Modules built/modified:

  • Glossary registry module — add a non-throwing "full glossary list" getter alongside the existing accessors.
  • Compiler app root — remove the launch fetch, the glossary React state, the render gate, and the glossary prop passed to child steps; rewire the viewer to the registry getter.
  • File-drop handler — unchanged; its version-probe + version-pinned fetch + "Glossary …" dialog now actually executes on first file-select.
  • Prolific integration module — drop the glossary-data parameter; read defaults from the registry accessor.
  • Running step — stop forwarding the glossary-data prop into Prolific draft creation.

Testing Decisions

What makes a good test here: assert externally observable behavior, not implementation details. For the Prolific draft, that means asserting the request payload's title/description given experiment params and a registry-provided glossary — not how the value is plumbed.

Modules tested:

  • Prolific draft creation — keep the existing fallback-default tests green by mocking the registry's glossary accessor to return the test glossary (instead of passing glossary data as an argument). Continue asserting: defined experiment value wins; empty/undefined experiment value falls back to the glossary default in the request payload.
  • File-drop handler — existing tests remain valid and green; they already prove the version-pinned fetch and registry init happen on file-select. No changes required.

Prior art: the existing file-drop handler tests (version-probe, fetch-by-version, registry init ordering) and the existing Prolific draft fallback-default tests are the model to follow.

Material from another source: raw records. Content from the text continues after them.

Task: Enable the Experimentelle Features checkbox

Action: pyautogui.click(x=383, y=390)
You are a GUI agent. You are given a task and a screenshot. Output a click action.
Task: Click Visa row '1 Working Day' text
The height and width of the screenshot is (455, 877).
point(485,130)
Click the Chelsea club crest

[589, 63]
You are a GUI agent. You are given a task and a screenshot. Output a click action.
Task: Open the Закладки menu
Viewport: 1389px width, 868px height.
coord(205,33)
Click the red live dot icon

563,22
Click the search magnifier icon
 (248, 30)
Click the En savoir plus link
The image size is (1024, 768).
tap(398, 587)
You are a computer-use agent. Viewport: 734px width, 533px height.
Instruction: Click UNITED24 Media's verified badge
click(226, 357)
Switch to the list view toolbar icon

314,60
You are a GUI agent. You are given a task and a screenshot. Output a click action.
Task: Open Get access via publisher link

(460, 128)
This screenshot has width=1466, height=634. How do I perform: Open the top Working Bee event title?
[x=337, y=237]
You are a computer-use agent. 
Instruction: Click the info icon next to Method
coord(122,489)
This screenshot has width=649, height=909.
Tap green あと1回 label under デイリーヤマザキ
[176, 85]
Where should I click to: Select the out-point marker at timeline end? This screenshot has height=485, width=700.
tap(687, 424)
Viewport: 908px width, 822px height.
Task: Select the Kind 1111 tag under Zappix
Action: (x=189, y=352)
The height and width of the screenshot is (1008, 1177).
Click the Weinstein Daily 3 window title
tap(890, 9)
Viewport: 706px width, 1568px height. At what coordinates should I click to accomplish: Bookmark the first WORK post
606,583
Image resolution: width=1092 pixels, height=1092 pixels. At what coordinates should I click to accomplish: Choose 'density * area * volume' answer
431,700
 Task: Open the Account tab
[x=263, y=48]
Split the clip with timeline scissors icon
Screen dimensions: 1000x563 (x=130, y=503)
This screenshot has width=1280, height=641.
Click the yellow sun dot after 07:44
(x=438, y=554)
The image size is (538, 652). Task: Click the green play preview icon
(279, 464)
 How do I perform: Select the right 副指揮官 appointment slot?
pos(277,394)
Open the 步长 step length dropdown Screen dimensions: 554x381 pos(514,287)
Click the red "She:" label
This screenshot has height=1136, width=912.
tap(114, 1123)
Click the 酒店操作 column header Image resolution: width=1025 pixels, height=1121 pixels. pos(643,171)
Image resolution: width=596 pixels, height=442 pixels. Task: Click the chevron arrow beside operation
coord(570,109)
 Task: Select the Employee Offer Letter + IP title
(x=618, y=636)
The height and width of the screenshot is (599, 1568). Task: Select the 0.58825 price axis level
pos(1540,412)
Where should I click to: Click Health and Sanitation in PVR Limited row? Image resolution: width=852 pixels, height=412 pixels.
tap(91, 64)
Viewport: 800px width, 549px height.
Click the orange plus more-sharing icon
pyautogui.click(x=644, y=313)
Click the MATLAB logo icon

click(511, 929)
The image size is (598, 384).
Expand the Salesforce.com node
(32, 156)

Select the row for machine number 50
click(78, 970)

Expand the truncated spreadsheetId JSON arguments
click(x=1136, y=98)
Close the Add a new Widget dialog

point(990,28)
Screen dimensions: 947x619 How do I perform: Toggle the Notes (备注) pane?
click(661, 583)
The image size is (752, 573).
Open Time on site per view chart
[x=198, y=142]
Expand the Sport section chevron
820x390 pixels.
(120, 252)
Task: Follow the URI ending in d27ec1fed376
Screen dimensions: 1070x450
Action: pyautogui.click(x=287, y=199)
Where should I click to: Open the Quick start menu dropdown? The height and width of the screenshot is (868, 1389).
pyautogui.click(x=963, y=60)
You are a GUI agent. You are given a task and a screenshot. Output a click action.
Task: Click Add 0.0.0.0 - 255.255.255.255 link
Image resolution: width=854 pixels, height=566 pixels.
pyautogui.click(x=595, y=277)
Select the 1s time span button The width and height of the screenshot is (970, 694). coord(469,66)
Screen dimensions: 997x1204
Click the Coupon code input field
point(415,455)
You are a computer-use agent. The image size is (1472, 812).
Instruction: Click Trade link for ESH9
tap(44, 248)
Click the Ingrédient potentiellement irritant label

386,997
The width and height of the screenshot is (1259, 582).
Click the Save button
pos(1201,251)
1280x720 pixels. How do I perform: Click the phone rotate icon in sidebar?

Removed: the compiler-app-root test asserting a launch-time glossary fetch/registry-init on mount is deleted, as that contract no longer exists. The "we don't fetch on mount" guarantee is implicitly covered by the file-drop tests proving the fetch happens on select.

Out of Scope

  • Reworking the Prolific fallback to read resolved compiled params instead of the raw glossary default (the redundancy noted during design). Behavior is preserved as-is.
  • Changing how an empty-but-present _online1Title/_online2Description is treated (still falls back to default).
  • Wiring up / reviving the glossary viewer (it remains unreachable; this PRD only keeps it from referencing deleted state).
  • The participant-runtime glossary path (the experiment runtime bundle loads its glossary at experiment runtime via its own loader). It is a separate bundle/context and is not affected.
  • The file-drop handler's version-probe/fetch logic and the loading dialog itself — kept as written.

Further Notes

  • A subtle correctness improvement falls out of this change: the Prolific draft defaults now come from the version-pinned glossary fetched for the current compile, rather than the launch-time "current" (short-cached) snapshot — so defaults are consistent with the glossary the experiment compiled against.
  • The "Glossary …" loading dialog was added recently but was effectively dead because the launch fetch usually beat the scientist to the file-select; removing the launch fetch is what makes that dialog do its job.